Extract all lines in the data that contain the word "computer".

***** Records for the exercise *****

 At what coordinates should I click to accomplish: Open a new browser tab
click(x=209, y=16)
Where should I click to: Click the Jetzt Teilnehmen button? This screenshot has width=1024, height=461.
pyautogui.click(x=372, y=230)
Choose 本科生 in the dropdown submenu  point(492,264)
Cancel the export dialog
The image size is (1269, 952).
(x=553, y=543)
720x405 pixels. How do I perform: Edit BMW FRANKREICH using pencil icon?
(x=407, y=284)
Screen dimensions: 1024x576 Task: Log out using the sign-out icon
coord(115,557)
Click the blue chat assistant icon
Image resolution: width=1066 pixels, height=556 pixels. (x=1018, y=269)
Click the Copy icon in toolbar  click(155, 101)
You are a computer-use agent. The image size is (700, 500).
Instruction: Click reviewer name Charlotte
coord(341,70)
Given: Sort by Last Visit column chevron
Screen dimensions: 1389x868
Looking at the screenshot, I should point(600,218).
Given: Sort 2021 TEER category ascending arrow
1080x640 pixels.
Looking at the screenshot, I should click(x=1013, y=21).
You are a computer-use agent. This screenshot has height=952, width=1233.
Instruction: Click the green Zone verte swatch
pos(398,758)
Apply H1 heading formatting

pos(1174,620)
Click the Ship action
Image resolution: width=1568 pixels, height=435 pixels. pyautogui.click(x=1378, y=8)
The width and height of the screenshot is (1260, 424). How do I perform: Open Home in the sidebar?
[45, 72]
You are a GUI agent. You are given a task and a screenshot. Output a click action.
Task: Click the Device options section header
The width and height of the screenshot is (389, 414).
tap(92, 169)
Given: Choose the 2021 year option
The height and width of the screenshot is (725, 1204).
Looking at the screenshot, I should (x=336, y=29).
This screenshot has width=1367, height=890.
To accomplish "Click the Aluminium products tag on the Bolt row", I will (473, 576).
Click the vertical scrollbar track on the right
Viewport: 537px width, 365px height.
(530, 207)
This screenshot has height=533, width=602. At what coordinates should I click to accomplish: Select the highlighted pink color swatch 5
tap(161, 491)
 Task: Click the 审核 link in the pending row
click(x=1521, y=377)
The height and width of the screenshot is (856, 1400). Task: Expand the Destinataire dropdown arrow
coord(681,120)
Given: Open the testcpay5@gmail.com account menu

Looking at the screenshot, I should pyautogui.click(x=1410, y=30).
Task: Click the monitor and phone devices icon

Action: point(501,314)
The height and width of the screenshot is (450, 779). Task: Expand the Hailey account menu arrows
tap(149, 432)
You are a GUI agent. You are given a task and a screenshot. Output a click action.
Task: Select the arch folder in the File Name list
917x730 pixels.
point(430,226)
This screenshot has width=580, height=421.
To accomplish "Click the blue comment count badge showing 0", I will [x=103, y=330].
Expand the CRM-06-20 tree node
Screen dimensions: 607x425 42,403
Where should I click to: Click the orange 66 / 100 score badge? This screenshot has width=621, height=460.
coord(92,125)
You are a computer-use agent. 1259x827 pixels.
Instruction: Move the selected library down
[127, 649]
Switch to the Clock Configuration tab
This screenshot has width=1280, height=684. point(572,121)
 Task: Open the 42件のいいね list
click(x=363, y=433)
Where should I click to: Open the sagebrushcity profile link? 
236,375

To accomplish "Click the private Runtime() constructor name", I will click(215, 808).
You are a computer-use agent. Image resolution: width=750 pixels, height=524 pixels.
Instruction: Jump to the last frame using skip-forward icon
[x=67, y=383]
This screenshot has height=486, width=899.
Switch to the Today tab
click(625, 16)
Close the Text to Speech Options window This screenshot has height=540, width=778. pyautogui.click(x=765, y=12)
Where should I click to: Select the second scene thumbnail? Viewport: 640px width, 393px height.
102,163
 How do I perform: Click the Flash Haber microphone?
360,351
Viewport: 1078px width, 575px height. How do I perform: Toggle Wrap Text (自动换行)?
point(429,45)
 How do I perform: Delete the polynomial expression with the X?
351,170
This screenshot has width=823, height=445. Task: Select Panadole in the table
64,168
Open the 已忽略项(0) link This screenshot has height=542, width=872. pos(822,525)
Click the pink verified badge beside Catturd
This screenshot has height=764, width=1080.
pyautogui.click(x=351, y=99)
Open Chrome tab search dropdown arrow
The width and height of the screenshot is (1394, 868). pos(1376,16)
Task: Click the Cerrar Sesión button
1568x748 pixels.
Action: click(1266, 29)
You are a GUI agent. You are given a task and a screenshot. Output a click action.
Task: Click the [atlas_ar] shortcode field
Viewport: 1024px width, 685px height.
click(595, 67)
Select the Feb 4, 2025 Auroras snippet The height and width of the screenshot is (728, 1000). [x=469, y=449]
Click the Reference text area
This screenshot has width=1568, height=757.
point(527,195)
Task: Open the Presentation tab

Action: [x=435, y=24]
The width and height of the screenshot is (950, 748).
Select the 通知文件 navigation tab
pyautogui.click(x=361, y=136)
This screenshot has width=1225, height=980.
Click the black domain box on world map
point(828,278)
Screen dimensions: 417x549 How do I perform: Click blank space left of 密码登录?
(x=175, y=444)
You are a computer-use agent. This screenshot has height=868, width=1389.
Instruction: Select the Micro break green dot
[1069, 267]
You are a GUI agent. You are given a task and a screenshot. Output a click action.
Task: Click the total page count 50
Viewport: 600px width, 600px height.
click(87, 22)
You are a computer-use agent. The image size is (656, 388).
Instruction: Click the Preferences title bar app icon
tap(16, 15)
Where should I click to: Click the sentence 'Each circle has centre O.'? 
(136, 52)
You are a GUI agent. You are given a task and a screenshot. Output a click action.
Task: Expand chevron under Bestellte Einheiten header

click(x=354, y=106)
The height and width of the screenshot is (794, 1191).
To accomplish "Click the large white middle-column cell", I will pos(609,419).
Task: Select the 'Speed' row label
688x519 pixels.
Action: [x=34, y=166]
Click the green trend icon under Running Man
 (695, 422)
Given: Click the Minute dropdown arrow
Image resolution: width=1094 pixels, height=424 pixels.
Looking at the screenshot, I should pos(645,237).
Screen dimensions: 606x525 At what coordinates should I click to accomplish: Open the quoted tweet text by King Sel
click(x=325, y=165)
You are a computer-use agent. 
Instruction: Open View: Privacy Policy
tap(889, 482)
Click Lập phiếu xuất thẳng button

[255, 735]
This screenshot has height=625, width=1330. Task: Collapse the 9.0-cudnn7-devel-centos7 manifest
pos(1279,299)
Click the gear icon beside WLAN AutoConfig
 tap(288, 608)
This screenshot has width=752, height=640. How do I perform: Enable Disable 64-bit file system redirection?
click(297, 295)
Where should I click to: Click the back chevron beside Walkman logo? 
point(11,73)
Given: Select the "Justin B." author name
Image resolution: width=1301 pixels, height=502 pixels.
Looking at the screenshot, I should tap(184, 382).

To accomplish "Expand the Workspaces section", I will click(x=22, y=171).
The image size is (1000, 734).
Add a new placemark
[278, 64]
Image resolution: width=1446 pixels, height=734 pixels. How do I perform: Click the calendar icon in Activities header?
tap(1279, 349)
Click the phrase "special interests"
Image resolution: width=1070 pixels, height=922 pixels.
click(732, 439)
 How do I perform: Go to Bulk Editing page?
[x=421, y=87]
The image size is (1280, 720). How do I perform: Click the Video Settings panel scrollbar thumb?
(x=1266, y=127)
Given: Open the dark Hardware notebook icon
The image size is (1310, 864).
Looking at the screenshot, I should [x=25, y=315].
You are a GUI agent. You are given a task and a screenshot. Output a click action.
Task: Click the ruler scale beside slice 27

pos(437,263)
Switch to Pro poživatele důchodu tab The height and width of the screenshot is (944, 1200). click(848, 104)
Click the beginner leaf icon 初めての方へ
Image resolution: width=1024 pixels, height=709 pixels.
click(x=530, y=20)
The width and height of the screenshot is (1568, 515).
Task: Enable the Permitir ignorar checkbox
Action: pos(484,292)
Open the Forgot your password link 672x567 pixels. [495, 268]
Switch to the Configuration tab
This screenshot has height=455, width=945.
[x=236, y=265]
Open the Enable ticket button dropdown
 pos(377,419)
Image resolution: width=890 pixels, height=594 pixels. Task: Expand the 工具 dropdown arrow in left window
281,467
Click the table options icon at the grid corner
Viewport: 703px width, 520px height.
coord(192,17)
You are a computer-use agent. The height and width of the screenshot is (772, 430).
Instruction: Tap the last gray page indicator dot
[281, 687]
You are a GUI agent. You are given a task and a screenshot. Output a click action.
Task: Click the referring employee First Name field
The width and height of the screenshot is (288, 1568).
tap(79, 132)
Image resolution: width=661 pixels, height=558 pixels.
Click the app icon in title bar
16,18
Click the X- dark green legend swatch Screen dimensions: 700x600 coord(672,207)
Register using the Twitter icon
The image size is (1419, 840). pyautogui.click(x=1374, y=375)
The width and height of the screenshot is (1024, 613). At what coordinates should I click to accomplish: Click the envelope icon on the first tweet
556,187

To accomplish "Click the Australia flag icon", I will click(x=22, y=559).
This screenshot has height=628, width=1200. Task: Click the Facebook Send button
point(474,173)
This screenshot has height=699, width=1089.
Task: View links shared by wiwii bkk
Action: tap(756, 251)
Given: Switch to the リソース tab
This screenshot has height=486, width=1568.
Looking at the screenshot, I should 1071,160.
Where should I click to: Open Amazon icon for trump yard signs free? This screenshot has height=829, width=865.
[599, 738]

*****

Written answer -
You are a computer-use agent. The image size is (700, 500).
You are a computer-use agent. This screenshot has height=952, width=1233.
You are a computer-use agent. 1259x827 pixels.
You are a computer-use agent. Image resolution: width=750 pixels, height=524 pixels.
You are a computer-use agent. This screenshot has height=868, width=1389.
You are a computer-use agent. The image size is (656, 388).
You are a computer-use agent. 
You are a computer-use agent. The height and width of the screenshot is (772, 430).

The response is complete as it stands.